Mississippi’s Hinds County Supervisor, Kenny Stokes says he believes former Jackson mayor, Chokwe Lumumba was killed.
Two days after Lumumba’s death, the county supervisor publicly demanded that doctors carry out a thorough autopsy to determine the cause of his death. Lumumba was an advocate of the creation of an independent black-majority nation in the US South. As a political activist, he also campaigned to pressure US authorities to pay billions of dollars to African Americans as reparations for their ancestors’ enslavement and subsequent subjugation. Considering that Mississippi is the US state with the highest percentage of African Americans in its population, a successful tenure as mayor of the state’s largest city could have realistically paved the way for a Lumumba candidacy for Governor of Mississippi. It is within this context that Stokes’ call for Lumumba’s death to be re-examined is quite intriguing.

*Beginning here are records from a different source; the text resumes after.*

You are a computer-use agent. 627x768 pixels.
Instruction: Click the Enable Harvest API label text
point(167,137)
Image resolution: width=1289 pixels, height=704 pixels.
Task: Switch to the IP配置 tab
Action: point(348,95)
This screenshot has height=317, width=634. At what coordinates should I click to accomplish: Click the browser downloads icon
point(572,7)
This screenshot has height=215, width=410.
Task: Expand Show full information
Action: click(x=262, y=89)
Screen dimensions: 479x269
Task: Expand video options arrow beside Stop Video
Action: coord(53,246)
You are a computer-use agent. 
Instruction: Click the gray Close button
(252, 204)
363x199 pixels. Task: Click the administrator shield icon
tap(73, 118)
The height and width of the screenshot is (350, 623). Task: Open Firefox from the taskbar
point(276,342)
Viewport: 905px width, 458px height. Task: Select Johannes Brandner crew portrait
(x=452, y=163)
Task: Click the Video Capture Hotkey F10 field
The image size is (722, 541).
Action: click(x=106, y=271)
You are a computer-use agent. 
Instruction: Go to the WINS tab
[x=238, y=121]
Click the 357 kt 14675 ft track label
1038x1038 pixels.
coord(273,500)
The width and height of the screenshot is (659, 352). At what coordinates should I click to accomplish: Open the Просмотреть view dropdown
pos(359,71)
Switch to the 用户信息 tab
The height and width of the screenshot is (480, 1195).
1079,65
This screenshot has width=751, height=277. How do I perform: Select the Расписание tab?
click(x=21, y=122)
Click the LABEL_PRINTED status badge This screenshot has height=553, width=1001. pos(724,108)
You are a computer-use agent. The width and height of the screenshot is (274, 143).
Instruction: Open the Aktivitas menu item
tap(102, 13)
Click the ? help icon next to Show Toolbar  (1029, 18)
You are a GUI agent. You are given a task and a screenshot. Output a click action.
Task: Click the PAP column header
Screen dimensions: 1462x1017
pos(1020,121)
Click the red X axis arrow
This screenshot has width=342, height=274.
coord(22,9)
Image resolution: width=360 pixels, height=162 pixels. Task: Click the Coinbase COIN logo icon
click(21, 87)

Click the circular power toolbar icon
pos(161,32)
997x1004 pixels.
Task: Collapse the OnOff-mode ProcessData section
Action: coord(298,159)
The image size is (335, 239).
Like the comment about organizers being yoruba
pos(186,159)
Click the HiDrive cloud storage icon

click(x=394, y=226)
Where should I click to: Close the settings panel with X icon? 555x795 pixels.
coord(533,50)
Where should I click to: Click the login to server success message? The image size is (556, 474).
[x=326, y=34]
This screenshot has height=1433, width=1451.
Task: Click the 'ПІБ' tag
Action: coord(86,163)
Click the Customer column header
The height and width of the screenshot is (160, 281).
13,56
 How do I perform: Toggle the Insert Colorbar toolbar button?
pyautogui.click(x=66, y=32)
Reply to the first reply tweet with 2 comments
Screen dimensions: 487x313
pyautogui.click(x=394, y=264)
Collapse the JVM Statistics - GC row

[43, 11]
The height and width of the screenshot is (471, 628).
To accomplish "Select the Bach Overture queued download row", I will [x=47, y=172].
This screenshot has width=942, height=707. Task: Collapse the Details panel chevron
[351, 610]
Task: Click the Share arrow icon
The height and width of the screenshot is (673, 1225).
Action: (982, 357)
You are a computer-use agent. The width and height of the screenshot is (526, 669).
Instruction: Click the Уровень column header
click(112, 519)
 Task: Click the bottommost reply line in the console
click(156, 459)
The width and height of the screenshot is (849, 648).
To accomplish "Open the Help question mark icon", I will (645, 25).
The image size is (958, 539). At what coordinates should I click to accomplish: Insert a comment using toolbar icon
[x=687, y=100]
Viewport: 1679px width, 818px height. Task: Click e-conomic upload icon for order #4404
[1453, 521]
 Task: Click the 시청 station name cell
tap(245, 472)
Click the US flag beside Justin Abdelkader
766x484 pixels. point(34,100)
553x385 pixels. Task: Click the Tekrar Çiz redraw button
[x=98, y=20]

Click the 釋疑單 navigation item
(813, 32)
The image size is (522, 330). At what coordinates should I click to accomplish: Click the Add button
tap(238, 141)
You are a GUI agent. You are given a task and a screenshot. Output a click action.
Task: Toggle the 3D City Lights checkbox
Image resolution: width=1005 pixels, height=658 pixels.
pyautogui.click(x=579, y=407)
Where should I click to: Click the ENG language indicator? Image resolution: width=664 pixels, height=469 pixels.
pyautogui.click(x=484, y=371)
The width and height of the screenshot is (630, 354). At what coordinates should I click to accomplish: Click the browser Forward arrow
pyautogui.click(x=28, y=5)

The potential impact on Black politics, and the psyche of African Americans, of an African American Black nationalist and revolutionary serving as governor of a state in the deep South can’t be underestimated. Furthermore, Lumumba’s death came at precisely the time when he was emerging as a successful mayor. Shortly before his death, he had surprised many by successfully pushing through a sales tax hike to fix the city’s infrastructure. That sales tax increase passed with a staggering 90 percent of the vote. Ravi Perry, a professor of political science at Mississippi State University, says that Lumumba had a noticeable effect on the city’s politics. He “was more hands-on, more grassroots”. He brought some of his activist organizing principles with him to City Hall. “He, for instance, got elected because his people’s forums — which he had every three months as a councilman — were so popular,” Perry compared Lumumba to Harold Washington, Chicago’s first African American mayor. Like Washington, Perry said, Lumumba didn’t shy away from talking about race, but he managed to win converts and allies to his practical governing approach. Washington’s death during his first term as Mayor of Chicago also raised questions within the African American community, a community which has seen its most promising leaders assassinated. In another strange twist, Frank Melton, another former African American mayor of Jackson went into that same hospital a few years earlier. He also came out dead.